The last central tendency measure is the mode. The mode is simply the most common value of an attribute. It has the advantage over the other measures of central tendency that it can be used with all types of scales of measurement, including categorical scales. The mode, however, has many disadvantages and this is why it is seldom used in clinical research. One important problem with the mode is that there is no guarantee that it is a unique value. The most frequent values of an attribute may occur with the same frequency, and then we will have several modes. In addition, in very small samples, each value may occur only once and we will have as many modes as values. No further mention will be made of the mode throughout this book.
So far, we have been considering attributes measured in interval or ordinal scales.
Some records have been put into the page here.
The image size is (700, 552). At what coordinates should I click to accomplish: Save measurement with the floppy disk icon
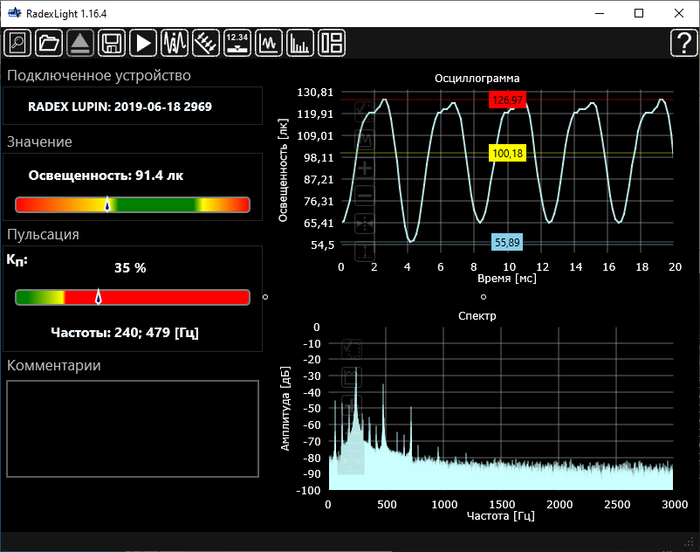(112, 42)
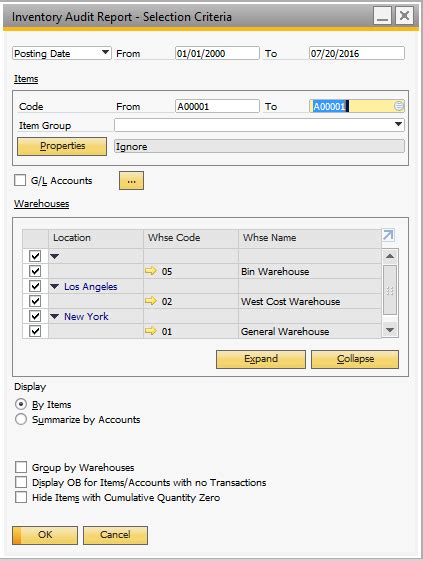Collapse the Los Angeles location node

[x=54, y=286]
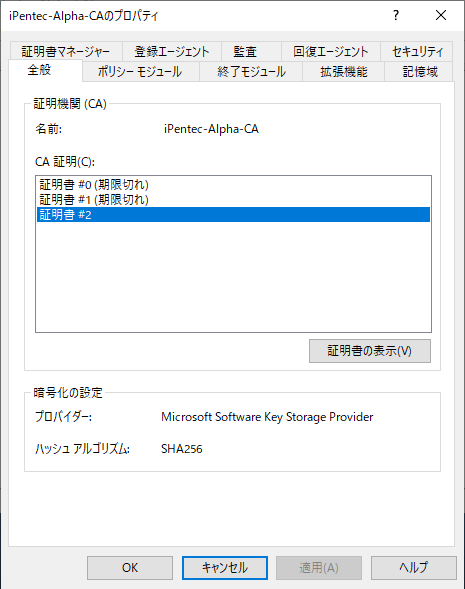Open the 証明書マネージャー tab
465x589 pixels.
(x=66, y=51)
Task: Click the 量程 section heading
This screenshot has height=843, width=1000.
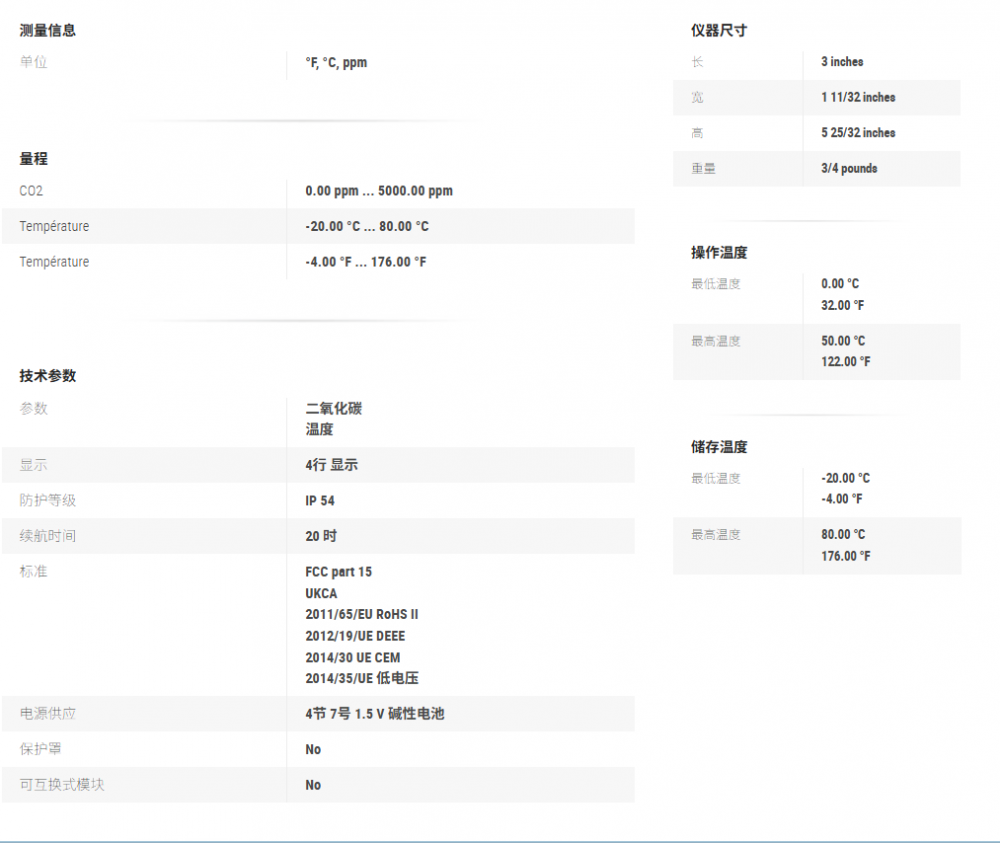Action: click(33, 158)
However, we are often interested in attributes that may be characterized only by their presence or absence (e.g. family history of asthma) or that classify subjects into two groups (e.g. males and females, death and survival).
As we saw in Section 1.2, attributes taking only two values are called binary attributes. They represent the most elementary type of measurement and, therefore, convey the smallest amount of information. It is useful to think of binary attributes as attributes that may be on or off, because then the above distinction is not necessary. For example, we may think of the “sex” attribute simply as “male sex,” and of its values as yes and no. Similarly, the outcome could be thought of as only “survival,” with values yes and no. This is the same as for the family history of asthma, which also has the values yes and no.
We could convey the same information as yes/no by using the numerical system. Therefore, we could give the attribute the value 1 to mean that it was present, and 0 to mean that it was absent. This is much more appropriate, because now we can think of binary variables not as categories, but as numerical variables that happen to take only two possible values, 0 and 1.
Furthermore, observations from binary variables are commonly presented as relative frequencies as in, for example, 37% of females or 14% with family history of asthma. If we adopt the 0/1 values for binary variables, those proportions are nothing more than the means of a variable with values 0 and 1. If males have value 0 and females 1, then in a sample of 200 subjects with 74 females the sum of the attribute sex totals 74 which, divided by 200 (the sample size), gives the result 0.37, or 37%.